* **What is needed**: Write back every record verbatim.

* **Material supplied**:
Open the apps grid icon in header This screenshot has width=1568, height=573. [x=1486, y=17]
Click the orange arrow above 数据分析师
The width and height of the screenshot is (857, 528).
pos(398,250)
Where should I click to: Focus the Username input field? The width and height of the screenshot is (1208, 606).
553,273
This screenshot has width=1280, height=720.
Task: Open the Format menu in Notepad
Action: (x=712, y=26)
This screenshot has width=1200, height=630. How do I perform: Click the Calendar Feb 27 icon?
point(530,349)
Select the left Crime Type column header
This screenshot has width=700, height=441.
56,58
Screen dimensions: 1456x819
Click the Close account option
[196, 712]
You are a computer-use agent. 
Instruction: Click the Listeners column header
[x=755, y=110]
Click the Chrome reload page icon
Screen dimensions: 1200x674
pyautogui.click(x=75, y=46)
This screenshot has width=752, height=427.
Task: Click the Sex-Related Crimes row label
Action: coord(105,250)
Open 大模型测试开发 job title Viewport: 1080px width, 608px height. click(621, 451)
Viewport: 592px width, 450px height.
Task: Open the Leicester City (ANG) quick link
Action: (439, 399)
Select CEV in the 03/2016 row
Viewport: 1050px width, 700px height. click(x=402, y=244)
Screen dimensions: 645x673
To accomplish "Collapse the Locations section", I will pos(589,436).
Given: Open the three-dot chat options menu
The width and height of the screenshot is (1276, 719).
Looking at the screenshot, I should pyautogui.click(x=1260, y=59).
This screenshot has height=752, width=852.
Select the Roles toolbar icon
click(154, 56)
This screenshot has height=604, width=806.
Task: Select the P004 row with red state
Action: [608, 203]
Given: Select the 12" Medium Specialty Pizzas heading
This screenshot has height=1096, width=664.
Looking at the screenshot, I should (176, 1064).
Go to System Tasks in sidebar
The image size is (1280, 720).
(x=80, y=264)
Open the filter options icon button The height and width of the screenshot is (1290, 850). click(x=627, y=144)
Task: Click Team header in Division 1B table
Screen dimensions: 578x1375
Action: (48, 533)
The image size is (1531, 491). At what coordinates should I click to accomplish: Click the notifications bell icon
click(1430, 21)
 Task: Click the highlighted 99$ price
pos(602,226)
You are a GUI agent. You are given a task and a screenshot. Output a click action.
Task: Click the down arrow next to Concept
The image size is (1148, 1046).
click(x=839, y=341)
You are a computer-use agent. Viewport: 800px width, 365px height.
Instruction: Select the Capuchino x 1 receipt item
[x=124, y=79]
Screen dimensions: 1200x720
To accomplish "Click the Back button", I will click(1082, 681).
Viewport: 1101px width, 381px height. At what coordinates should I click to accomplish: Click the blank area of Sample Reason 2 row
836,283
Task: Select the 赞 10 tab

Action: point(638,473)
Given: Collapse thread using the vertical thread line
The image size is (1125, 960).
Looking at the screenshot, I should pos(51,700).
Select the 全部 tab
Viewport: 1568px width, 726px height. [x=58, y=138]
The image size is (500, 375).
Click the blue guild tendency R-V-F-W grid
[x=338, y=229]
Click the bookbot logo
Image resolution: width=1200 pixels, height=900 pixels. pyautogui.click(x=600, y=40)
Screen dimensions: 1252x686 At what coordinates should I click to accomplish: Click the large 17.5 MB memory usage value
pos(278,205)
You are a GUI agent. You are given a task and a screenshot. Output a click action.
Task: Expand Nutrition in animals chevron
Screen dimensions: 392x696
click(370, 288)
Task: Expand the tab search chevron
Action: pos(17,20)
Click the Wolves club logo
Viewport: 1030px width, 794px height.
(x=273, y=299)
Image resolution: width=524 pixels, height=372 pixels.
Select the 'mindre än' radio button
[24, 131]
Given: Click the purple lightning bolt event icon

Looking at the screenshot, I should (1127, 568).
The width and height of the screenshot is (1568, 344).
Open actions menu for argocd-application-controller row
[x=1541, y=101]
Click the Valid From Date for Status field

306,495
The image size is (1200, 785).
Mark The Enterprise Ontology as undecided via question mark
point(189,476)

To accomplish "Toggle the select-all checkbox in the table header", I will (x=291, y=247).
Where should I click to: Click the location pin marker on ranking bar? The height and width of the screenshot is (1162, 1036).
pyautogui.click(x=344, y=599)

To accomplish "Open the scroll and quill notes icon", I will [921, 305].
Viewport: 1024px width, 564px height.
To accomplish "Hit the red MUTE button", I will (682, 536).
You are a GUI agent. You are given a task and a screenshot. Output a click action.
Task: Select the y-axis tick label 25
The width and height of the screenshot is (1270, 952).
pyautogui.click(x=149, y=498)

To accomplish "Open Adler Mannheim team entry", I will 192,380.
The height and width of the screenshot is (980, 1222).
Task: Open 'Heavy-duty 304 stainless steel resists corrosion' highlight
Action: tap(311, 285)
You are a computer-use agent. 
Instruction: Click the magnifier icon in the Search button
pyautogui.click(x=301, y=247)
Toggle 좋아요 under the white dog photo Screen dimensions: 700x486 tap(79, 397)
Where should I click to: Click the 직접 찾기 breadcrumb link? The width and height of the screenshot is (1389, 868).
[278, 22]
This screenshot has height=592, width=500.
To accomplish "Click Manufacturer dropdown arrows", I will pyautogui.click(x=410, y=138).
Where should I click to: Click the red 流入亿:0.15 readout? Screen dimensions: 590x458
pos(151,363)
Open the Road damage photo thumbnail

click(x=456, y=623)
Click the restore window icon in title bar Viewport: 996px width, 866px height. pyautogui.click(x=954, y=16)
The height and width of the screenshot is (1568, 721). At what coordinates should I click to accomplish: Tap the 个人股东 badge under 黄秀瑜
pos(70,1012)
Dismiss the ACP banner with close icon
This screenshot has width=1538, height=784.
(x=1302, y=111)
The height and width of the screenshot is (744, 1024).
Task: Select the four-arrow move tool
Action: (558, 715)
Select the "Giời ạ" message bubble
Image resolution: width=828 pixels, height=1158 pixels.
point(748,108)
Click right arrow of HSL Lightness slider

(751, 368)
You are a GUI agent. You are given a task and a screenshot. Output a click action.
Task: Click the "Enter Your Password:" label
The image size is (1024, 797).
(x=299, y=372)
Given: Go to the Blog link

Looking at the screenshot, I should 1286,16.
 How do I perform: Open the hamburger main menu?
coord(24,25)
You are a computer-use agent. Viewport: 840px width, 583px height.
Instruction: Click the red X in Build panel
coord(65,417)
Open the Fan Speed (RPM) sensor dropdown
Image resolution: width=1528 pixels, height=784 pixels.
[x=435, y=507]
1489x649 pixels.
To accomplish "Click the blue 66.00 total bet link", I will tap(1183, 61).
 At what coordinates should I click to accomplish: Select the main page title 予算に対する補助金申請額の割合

* **Completed task**:
Open the apps grid icon in header This screenshot has width=1568, height=573. [x=1486, y=17]
Click the orange arrow above 数据分析师
The width and height of the screenshot is (857, 528).
pos(398,250)
Where should I click to: Focus the Username input field? The width and height of the screenshot is (1208, 606).
553,273
This screenshot has width=1280, height=720.
Task: Open the Format menu in Notepad
Action: (x=712, y=26)
This screenshot has width=1200, height=630. How do I perform: Click the Calendar Feb 27 icon?
point(530,349)
Select the left Crime Type column header
This screenshot has width=700, height=441.
56,58
Screen dimensions: 1456x819
Click the Close account option
[196, 712]
You are a computer-use agent. 
Instruction: Click the Listeners column header
[x=755, y=110]
Click the Chrome reload page icon
Screen dimensions: 1200x674
pyautogui.click(x=75, y=46)
This screenshot has width=752, height=427.
Task: Click the Sex-Related Crimes row label
Action: coord(105,250)
Open 大模型测试开发 job title Viewport: 1080px width, 608px height. click(621, 451)
Viewport: 592px width, 450px height.
Task: Open the Leicester City (ANG) quick link
Action: (439, 399)
Select CEV in the 03/2016 row
Viewport: 1050px width, 700px height. click(x=402, y=244)
Screen dimensions: 645x673
To accomplish "Collapse the Locations section", I will pos(589,436).
Given: Open the three-dot chat options menu
The width and height of the screenshot is (1276, 719).
Looking at the screenshot, I should pyautogui.click(x=1260, y=59).
This screenshot has height=752, width=852.
Select the Roles toolbar icon
click(154, 56)
This screenshot has height=604, width=806.
Task: Select the P004 row with red state
Action: [608, 203]
Given: Select the 12" Medium Specialty Pizzas heading
This screenshot has height=1096, width=664.
Looking at the screenshot, I should (176, 1064).
Go to System Tasks in sidebar
The image size is (1280, 720).
(x=80, y=264)
Open the filter options icon button The height and width of the screenshot is (1290, 850). click(x=627, y=144)
Task: Click Team header in Division 1B table
Screen dimensions: 578x1375
Action: (48, 533)
The image size is (1531, 491). At what coordinates should I click to accomplish: Click the notifications bell icon
click(1430, 21)
 Task: Click the highlighted 99$ price
pos(602,226)
You are a GUI agent. You are given a task and a screenshot. Output a click action.
Task: Click the down arrow next to Concept
The image size is (1148, 1046).
click(x=839, y=341)
You are a computer-use agent. Viewport: 800px width, 365px height.
Instruction: Select the Capuchino x 1 receipt item
[x=124, y=79]
Screen dimensions: 1200x720
To accomplish "Click the Back button", I will click(1082, 681).
Viewport: 1101px width, 381px height. At what coordinates should I click to accomplish: Click the blank area of Sample Reason 2 row
836,283
Task: Select the 赞 10 tab

Action: point(638,473)
Given: Collapse thread using the vertical thread line
The image size is (1125, 960).
Looking at the screenshot, I should pos(51,700).
Select the 全部 tab
Viewport: 1568px width, 726px height. [x=58, y=138]
The image size is (500, 375).
Click the blue guild tendency R-V-F-W grid
[x=338, y=229]
Click the bookbot logo
Image resolution: width=1200 pixels, height=900 pixels. pyautogui.click(x=600, y=40)
Screen dimensions: 1252x686 At what coordinates should I click to accomplish: Click the large 17.5 MB memory usage value
pos(278,205)
You are a GUI agent. You are given a task and a screenshot. Output a click action.
Task: Expand Nutrition in animals chevron
Screen dimensions: 392x696
click(370, 288)
Task: Expand the tab search chevron
Action: pos(17,20)
Click the Wolves club logo
Viewport: 1030px width, 794px height.
(x=273, y=299)
Image resolution: width=524 pixels, height=372 pixels.
Select the 'mindre än' radio button
[24, 131]
Given: Click the purple lightning bolt event icon

Looking at the screenshot, I should (1127, 568).
The width and height of the screenshot is (1568, 344).
Open actions menu for argocd-application-controller row
[x=1541, y=101]
Click the Valid From Date for Status field

306,495
The image size is (1200, 785).
Mark The Enterprise Ontology as undecided via question mark
point(189,476)

To accomplish "Toggle the select-all checkbox in the table header", I will (x=291, y=247).
Where should I click to: Click the location pin marker on ranking bar? The height and width of the screenshot is (1162, 1036).
pyautogui.click(x=344, y=599)

To accomplish "Open the scroll and quill notes icon", I will [921, 305].
Viewport: 1024px width, 564px height.
To accomplish "Hit the red MUTE button", I will (682, 536).
You are a GUI agent. You are given a task and a screenshot. Output a click action.
Task: Select the y-axis tick label 25
The width and height of the screenshot is (1270, 952).
pyautogui.click(x=149, y=498)

To accomplish "Open Adler Mannheim team entry", I will 192,380.
The height and width of the screenshot is (980, 1222).
Task: Open 'Heavy-duty 304 stainless steel resists corrosion' highlight
Action: tap(311, 285)
You are a computer-use agent. 
Instruction: Click the magnifier icon in the Search button
pyautogui.click(x=301, y=247)
Toggle 좋아요 under the white dog photo Screen dimensions: 700x486 tap(79, 397)
Where should I click to: Click the 직접 찾기 breadcrumb link? The width and height of the screenshot is (1389, 868).
[278, 22]
This screenshot has height=592, width=500.
To accomplish "Click Manufacturer dropdown arrows", I will pyautogui.click(x=410, y=138).
Where should I click to: Click the red 流入亿:0.15 readout? Screen dimensions: 590x458
pos(151,363)
Open the Road damage photo thumbnail

click(x=456, y=623)
Click the restore window icon in title bar Viewport: 996px width, 866px height. pyautogui.click(x=954, y=16)
The height and width of the screenshot is (1568, 721). At what coordinates should I click to accomplish: Tap the 个人股东 badge under 黄秀瑜
pos(70,1012)
Dismiss the ACP banner with close icon
This screenshot has width=1538, height=784.
(x=1302, y=111)
The height and width of the screenshot is (744, 1024).
Task: Select the four-arrow move tool
Action: (558, 715)
Select the "Giời ạ" message bubble
Image resolution: width=828 pixels, height=1158 pixels.
point(748,108)
Click right arrow of HSL Lightness slider

(751, 368)
You are a GUI agent. You are given a task and a screenshot. Output a click action.
Task: Click the "Enter Your Password:" label
The image size is (1024, 797).
(x=299, y=372)
Given: Go to the Blog link

Looking at the screenshot, I should 1286,16.
 How do I perform: Open the hamburger main menu?
coord(24,25)
You are a computer-use agent. Viewport: 840px width, 583px height.
Instruction: Click the red X in Build panel
coord(65,417)
Open the Fan Speed (RPM) sensor dropdown
Image resolution: width=1528 pixels, height=784 pixels.
[x=435, y=507]
1489x649 pixels.
To accomplish "Click the blue 66.00 total bet link", I will tap(1183, 61).
 At what coordinates should I click to accomplish: Select the main page title 予算に対する補助金申請額の割合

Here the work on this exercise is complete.